Secondly, the UK should protect itself from the Eurozone’s massive financial risk. The solution is for UK-based financial businesses to sell cross-border to their non-institutional customers in the EU, thus solely under the UK’s protective regime, whilst avoiding exposures to the EU’s risky financial system. Where EU law prevents this and requires services to be provided by EU-based financial middlemen, the UK will need to ensure its financial firms avoid exposure to, or reliance on, those middlemen, given the risk they create. EU financial firms wishing to operate on the ground in the UK should generally be required to do so through subsidiaries here, not through branches.
Such steps would carry expense for EU businesses and consumers, increasing their cost of funds.
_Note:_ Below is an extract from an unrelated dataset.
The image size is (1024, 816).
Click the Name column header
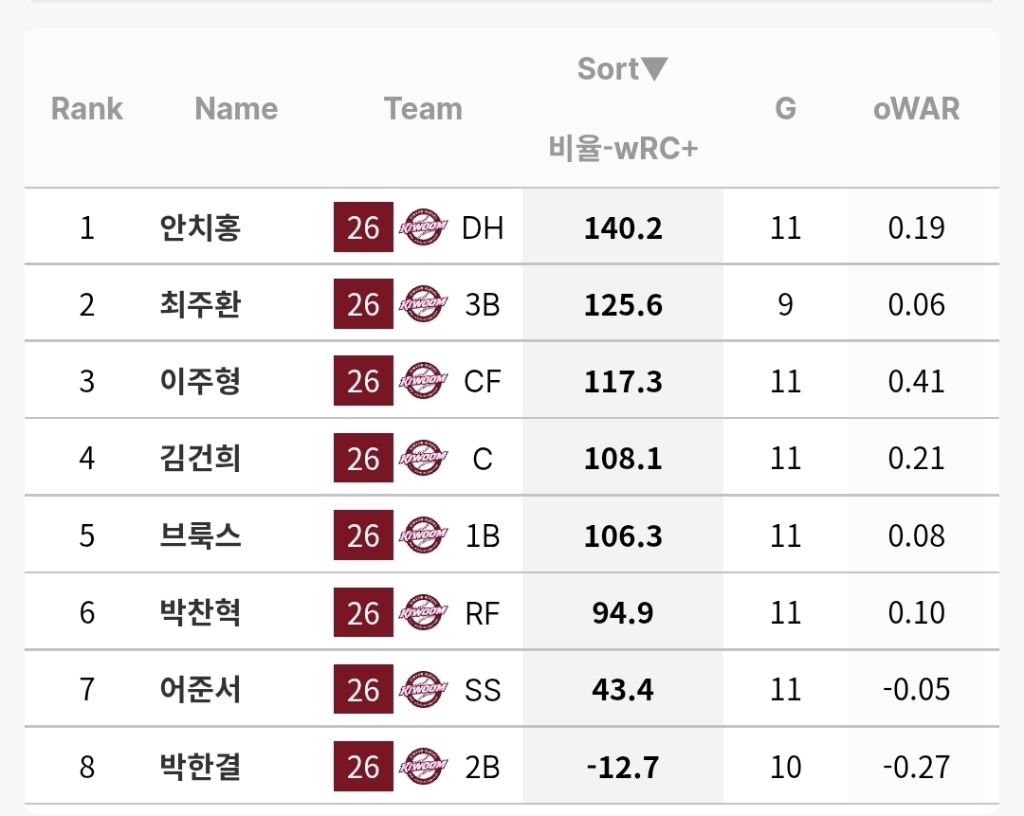coord(236,109)
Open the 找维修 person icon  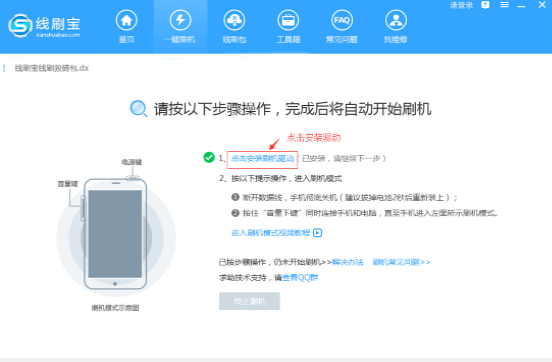(396, 20)
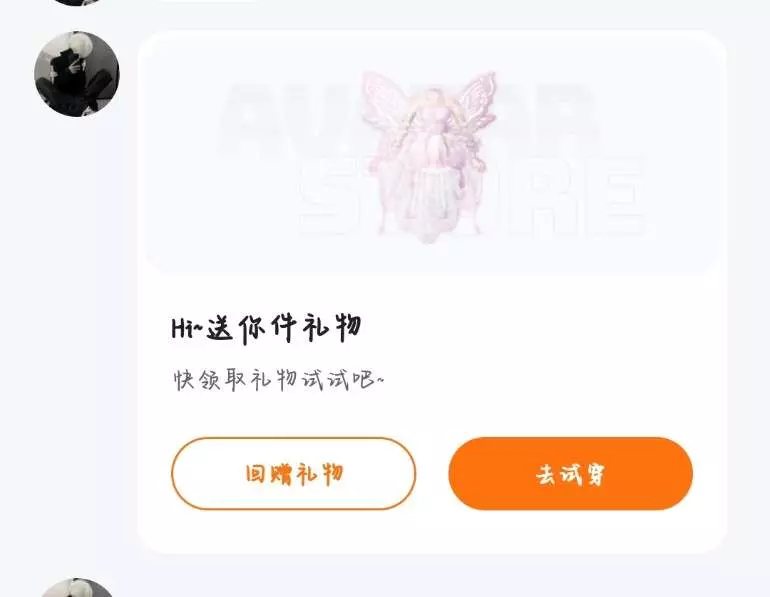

However, were the EU to seek to act in its collective self-interest, ignoring the (doomed) aspirations of particular member states seeking to find individual advantage from Brexit, it would accept the UK’s offer for a continuation of the status quo in financial services, whereby the UK would continue to mitigate Eurozone risk.
This would allow UK-based firms to service EU customers entirely cross-border, without EU middlemen and under UK law, and would be achieved through binding arrangements based on minor enhancements to the existing EU law concept of Equivalence, in the way I have set out. But, frankly, that would require a change in attitude by the EU.
Finally, the UK should avoid the application of any EU law, by replacing the temporary arrangements in the Withdrawal Agreement, including those that impose the EU’s state aid law on the UK. Covid19 has revealed how state aid law is used as an instrument of state, favouring the northern Eurozone, for whose benefit it has instantly been relaxed, and damaging others like the Greeks, whom it forced after the last crisis to sell assets (to northern Eurozone investors) at firesale prices.
Furthermore, were that state aid law to continue to prevail in the UK, it would cause long-term damage by restricting the UK’s ability to counteract the unfair trading practices embedded in the Eurozone’s structure — particularly as and when the Eurozone’s financial problems explode.
The UK can help the EU as a sovereign friend, but cannot continue with the EU’s unlevel playing field, nor with the Eurozone’s huge, unmanaged financial risk.